Donnerstag, 25. April 2024

Behindertensport
DBS-Präsident Beucher sieht Nachholbedarf

Während der Corona-Pandemie hat der Deutsche Behindertensportverband (DBS) 15 Prozent seiner Mitglieder verloren. Im Dlf-Gespräch gibt sich Präsident Friedhelm Julius Beucher optimistisch, den Trend bald umkehren zu können. Strukturell sieht er in der deutschen Para-Sportlandschaft allerdings noch viel Nachholbedarf. Für einen Schub könnten laut ihm Paralympics in Deutschland sorgen.

Friedhelm Julius Beucher im Gespräch mit Christian von Stülpnagel | 18.05.2023
Friedhelm Julius Beucher ist seit 2009 Präsident des Deutschen Behindertensportverbands.
Friedhelm Julius Beucher ist seit 2009 Präsident des Deutschen Behindertensportverbands. (IMAGO / Zoonar / IMAGO / Zoonar.com / Joachim Hahne)
Für Friedhelm Julius Beucher gibt es kein "sehnlicheres Ziel", als die Paralympics nach Deutschland zu holen. Wenn er sehe, was sich in anderen Ländern der Welt durch Großereignisse verändern kann, erhoffe er sich davon einen Riesenschub für mehr Barrierefreiheit, sagte der Präsident des Deutschen Behintertensportverbands (DBS) im Deutschlandfunk: "Denn da hinkt unser Land noch deutlich hinterher."

"Müssen Sportstätten barrierefrei machen"

Laut dem letzten Teihabebericht der Bundesregierung betreibt mehr als die Hälfte der Menschen mit Behinderungen in Deutschland keinen oder nie Sport. "Eine bedenkliche Zahl", findet Beucher, der darin eine gesamtgesellschaftliche Herausforderung sieht. Allerdings seien auch Investitionen in Barrierefreiheit notwendig - gerade auch, weil Deutschland sich mit der Ratifizierung der Behindertenrechtskonvention dazu verpflichtet hat. "Wir müssen unsere Sportstätten mit riesigen Schritten barrierefrei machen."
Er sieht aber auch die Vereine in der Pflicht. In einer Umfrage hätten nur sieben Prozent der deutschen Sportvereine angegeben Sport für Menschen mit Behinderung anzubieten: "Das darf nicht sein, da darf man die Menschen mit Behinderung nicht zurücklassen." Während der Pandemie hatte der DBS laut eigenen Angaben 15 Prozent seiner Mitglieder verloren. Beucher hofft nun auf neue Mitglieder - auch weil es wieder mehr Breiten- und Rehasportangebote gebe.

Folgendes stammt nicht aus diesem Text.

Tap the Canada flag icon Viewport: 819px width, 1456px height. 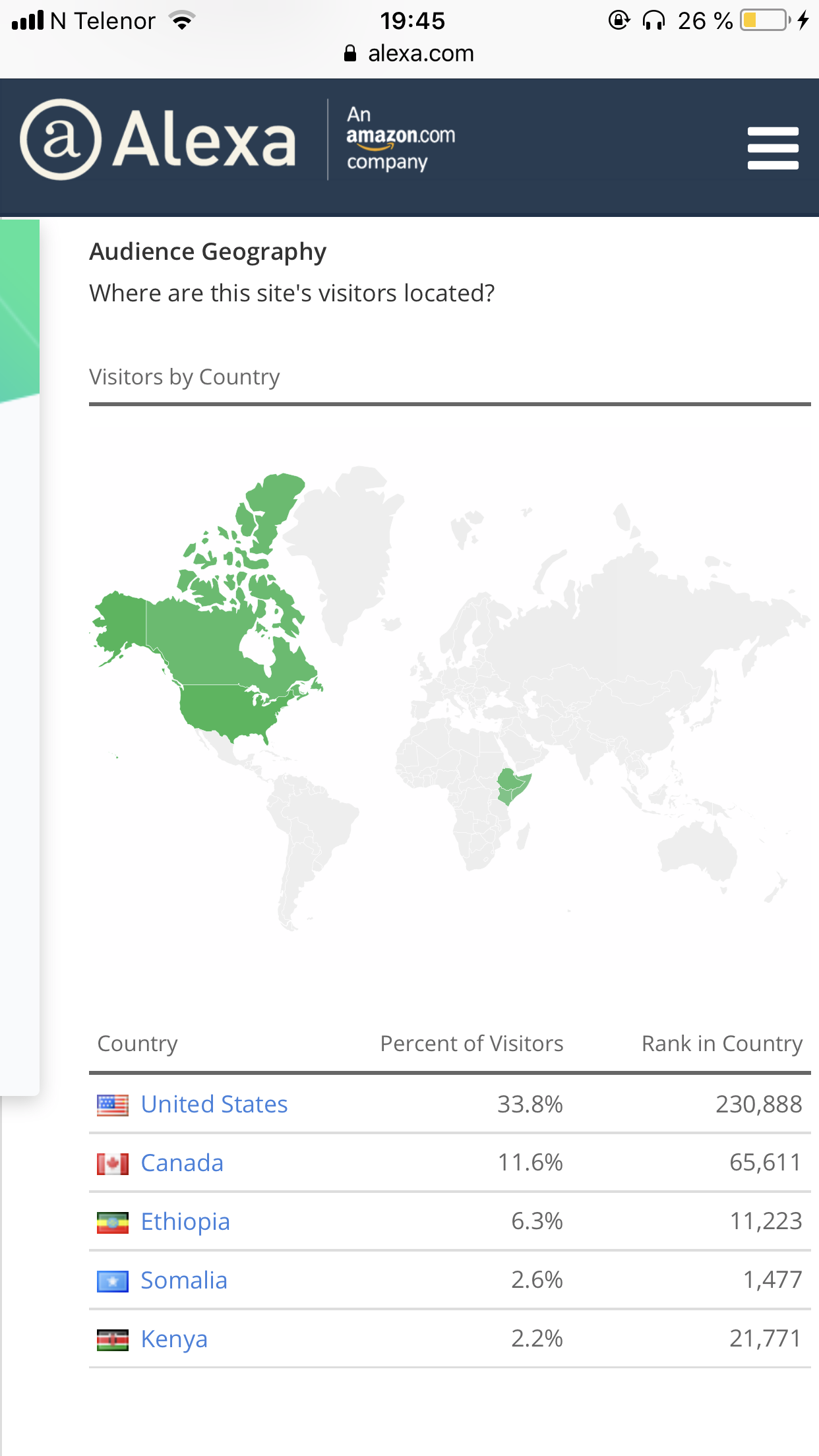coord(113,1164)
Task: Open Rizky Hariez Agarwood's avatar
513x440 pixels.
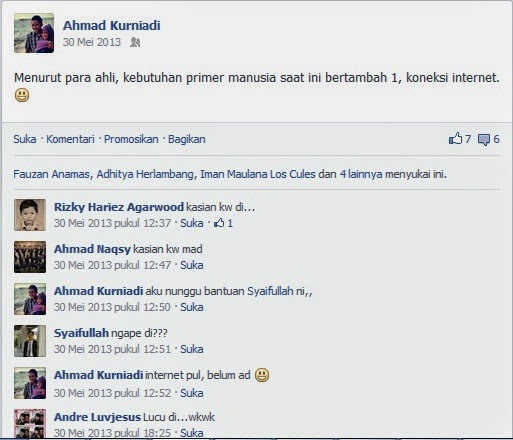Action: point(30,215)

Zentrales Problem Nachwuchsgewinnung

Den Para-Sport in Deutschland sieht der DBS-Präsident generell in einer stetigen Weiterentwicklung. Man schneide international gut ab und habe sich in vielen Sportarten bereits für die Spiele in Paris 2024 qualifiziert. Angesprochen auf die vergleichsweise schwache Medaillenausbeute bei den paralympischen Spielen 2021 in Tokio sagte Beucher: "Wir schauen nicht nur auf den Medaillenspiegel."
Die Konkurrenz sei zudem größer geworden. International betrachtet stellt Beucher eine "tolle Entwicklung" im Para-Sport fest. Selbst dort, wo es früher keinen Para-Sport gegeben habe, seien mittlerweile Selbstverständlichkeiten angekommen. Doch Länder wie Aserbaidschan würden sich aktuell noch auf einzelne Sportarten wie Judo oder Kugelstoßen fokussieren - und weniger auf klassische Mannschaftssportarten. Im Medaillenspiegel seien sie dadurch an Deutschland vorbeigezogen. Allerdings sei Deutschland mit mehr als 20 Sportarten auch in der Breite vertreten. Ein zentrales Problem sei jedoch die Nachwuchsgewinnung, da lege man die Hände nicht in den Schoß.

Rückkehr russischer und belarussischer Athleten "nicht vertretbar"

In die Debatte über eine mögliche Rückkehr russsicher und belarussischer Athletinnen und Athleten in die Sportwelt bringe sich der DBS aktiv ein, sagte Beucher: "Mit unseren Wertevorstellungen ist es nicht vereinbar, dass eine kriegsführende Nation im friedlichen Wettbewerb mit anderen antreten kann."
Dass es entgegen der Empfehlung des IOC so schnell keine Rückkehr in den Para-Sport geben werde, hatte auch schon Andrew Parsons, Präsident des Internationalen Paralympischen Komitees (IPC), im Deutschlanfunk gesagt.